All the dwarves looked expectantly at their leader and Glandurg realized he had just backed himself into a corner.

"Here we are," he said with more confidence than he felt. "You pick it up like this, grab the holding bar like this and you maneuver by shifting your weight or twisting the bar. Now what could be simpler?"

"Telling isn’t showing," Thorfin said dubiously.

"Well, keep watching," Glandurg snapped. He hoisted the wing, ran forward and leapt into the air.

The result was a sort of grotesque hop that carried him perhaps two feet up and six feet forward. He barely got his feet down in time and half-stumbled on landing.

"Not much flying there," said Snorri.

"Well, I didn’t get going fast enough. Here, let me show you again."

This time Glandurg went to the far end of the clearing and came pounding across the open space at a dead run. He reached the top of a small hillock and again jumped into the air. The result was a flight of perhaps a dozen feet.

"There, you see," he puffed triumphantly as he came back to join his followers.

"Not very well," Snorri said. "Can you do it again?"

Glandurg glared at him. "I will not. You do it."

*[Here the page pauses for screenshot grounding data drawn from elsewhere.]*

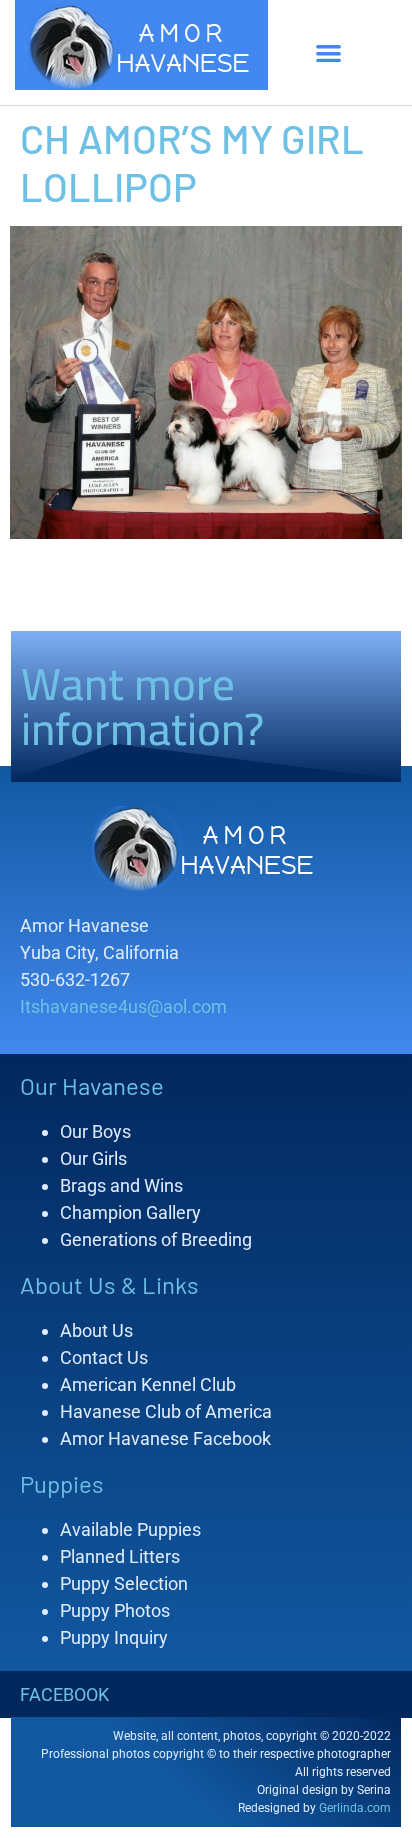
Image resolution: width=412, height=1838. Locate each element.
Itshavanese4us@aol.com (123, 1006)
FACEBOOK (64, 1694)
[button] (328, 52)
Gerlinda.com (355, 1808)
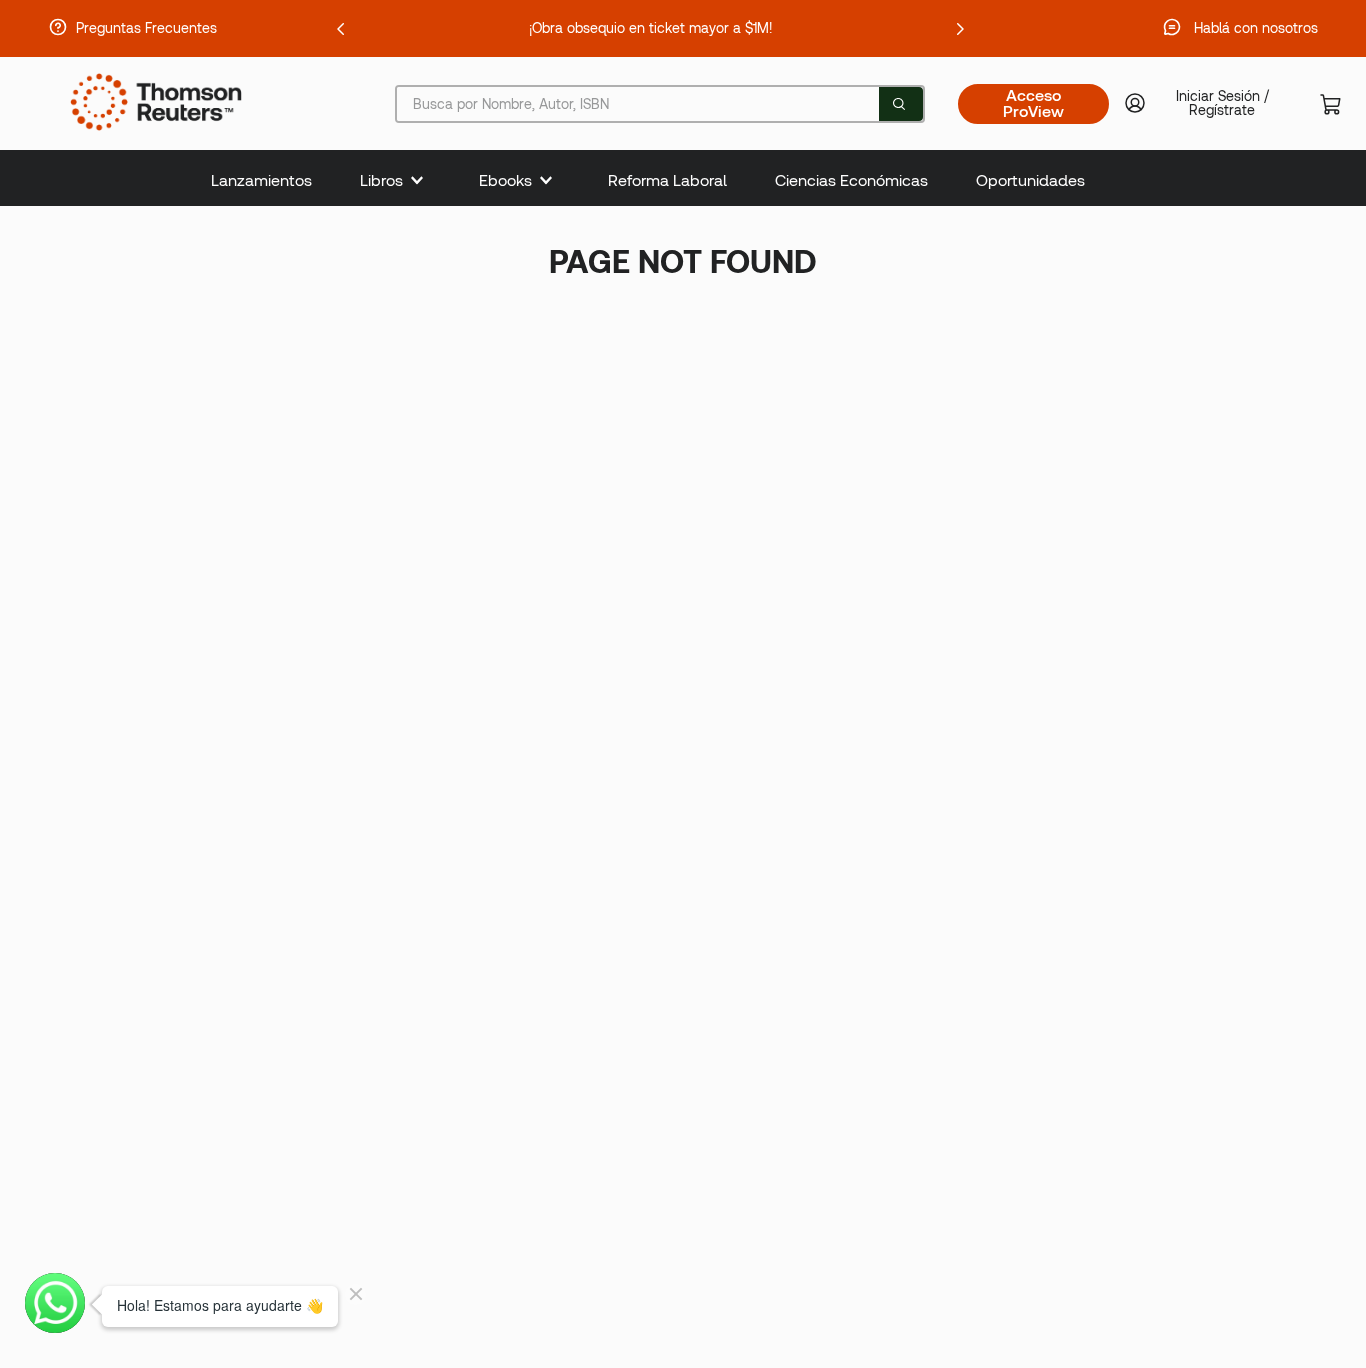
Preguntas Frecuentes (146, 28)
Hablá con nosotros (1256, 28)
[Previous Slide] (341, 29)
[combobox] (660, 104)
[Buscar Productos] (899, 104)
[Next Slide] (960, 29)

"Don’t know how," Snorri replied.

Glandurg glared at him. "Not enough, is it? Very well. I’ll show you some flying." He turned and made for the largest tree at the edge of the clearing. "Come along," he flung over his shoulder. "You’ll see right enough."

When he reached the base of the tree he started to climb. With a lot of grunting and heaving he managed to reach the branches about thirty feet up. From there he swarmed upward until he was nearly a hundred feet above his fellows.

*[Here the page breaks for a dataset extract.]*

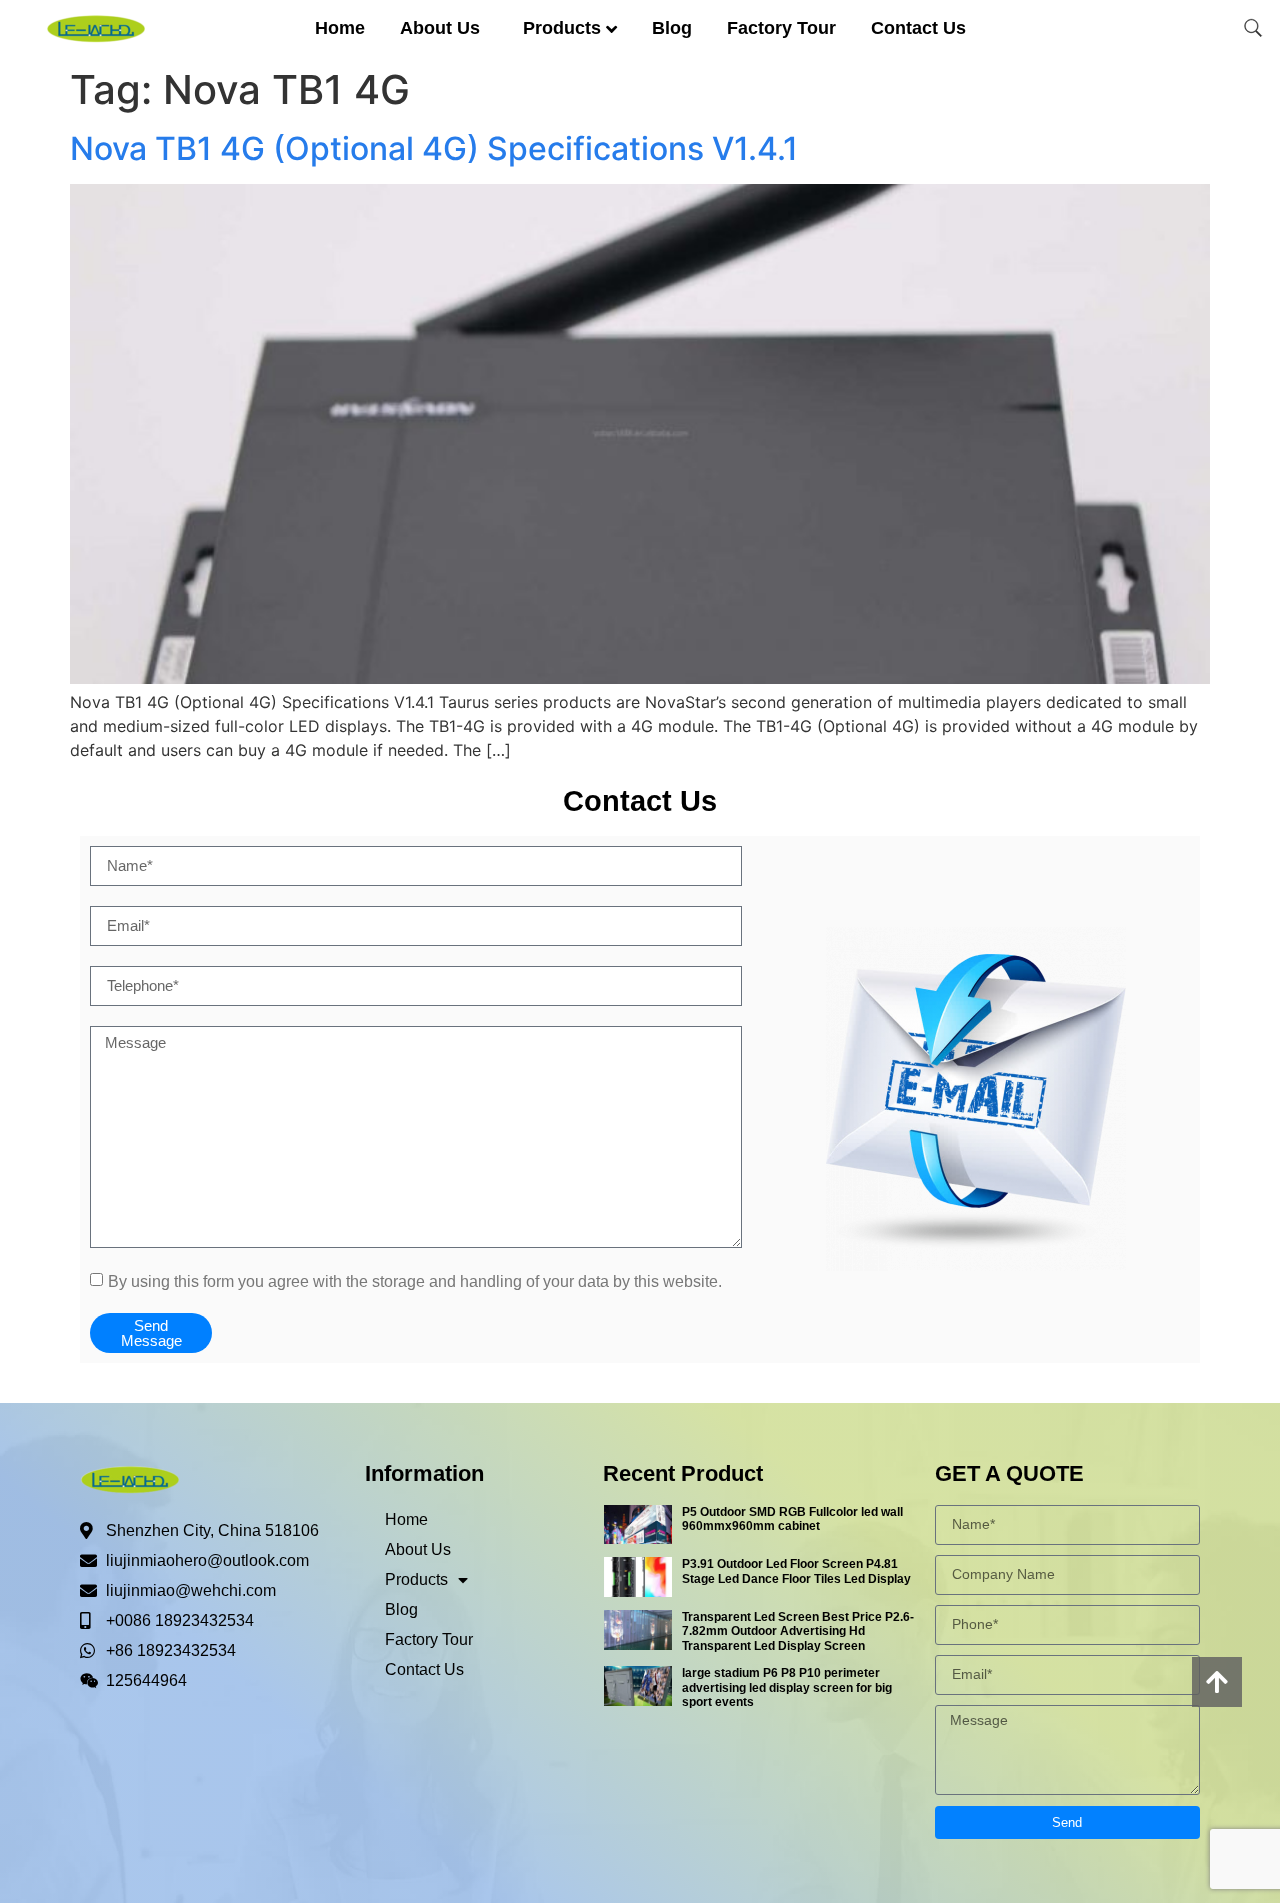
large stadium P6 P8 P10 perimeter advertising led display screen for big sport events (787, 1687)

"Pass the wing up," he shouted down.

"How?" Thorfin shouted back.

Glandurg bridled. "Don’t be insubordinate."

Finally, with the aid of a line thrown to Glandurg, they were able to get the wing up to him. The others watched as Glandurg wormed his way into the contraption while balancing precariously on a branch.

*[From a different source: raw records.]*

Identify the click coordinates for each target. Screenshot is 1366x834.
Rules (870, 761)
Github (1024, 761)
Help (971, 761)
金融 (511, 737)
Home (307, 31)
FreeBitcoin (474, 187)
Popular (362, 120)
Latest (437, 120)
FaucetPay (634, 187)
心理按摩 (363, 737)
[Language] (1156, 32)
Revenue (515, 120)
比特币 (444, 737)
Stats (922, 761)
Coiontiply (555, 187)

"Watch," he commanded, and launched himself out into empty air.

Considering he had never flown in his life, it wasn’t too bad. He dived too steeply and had to pull back sharply to keep from ploughing into the ground. He overcorrected and soared up again, slipping off to the right as he lost longitudinal control. He managed to bank sharply left, thereby avoiding the trees at the edge of the clearing and he was still turning when the ground came up to meet him. He moved further back to bleed off more airspeed, brought the nose up too far and came down in something that was more a poorly controlled stall than a landing.

The shock rattled Glandurg’s teeth and drove him to his knees. It also snapped the left wing spar just outboard of his left shoulder.

"You see?" Glandurg said as he staggered to meet the pack of dwarves running toward him. "You see how easy it is.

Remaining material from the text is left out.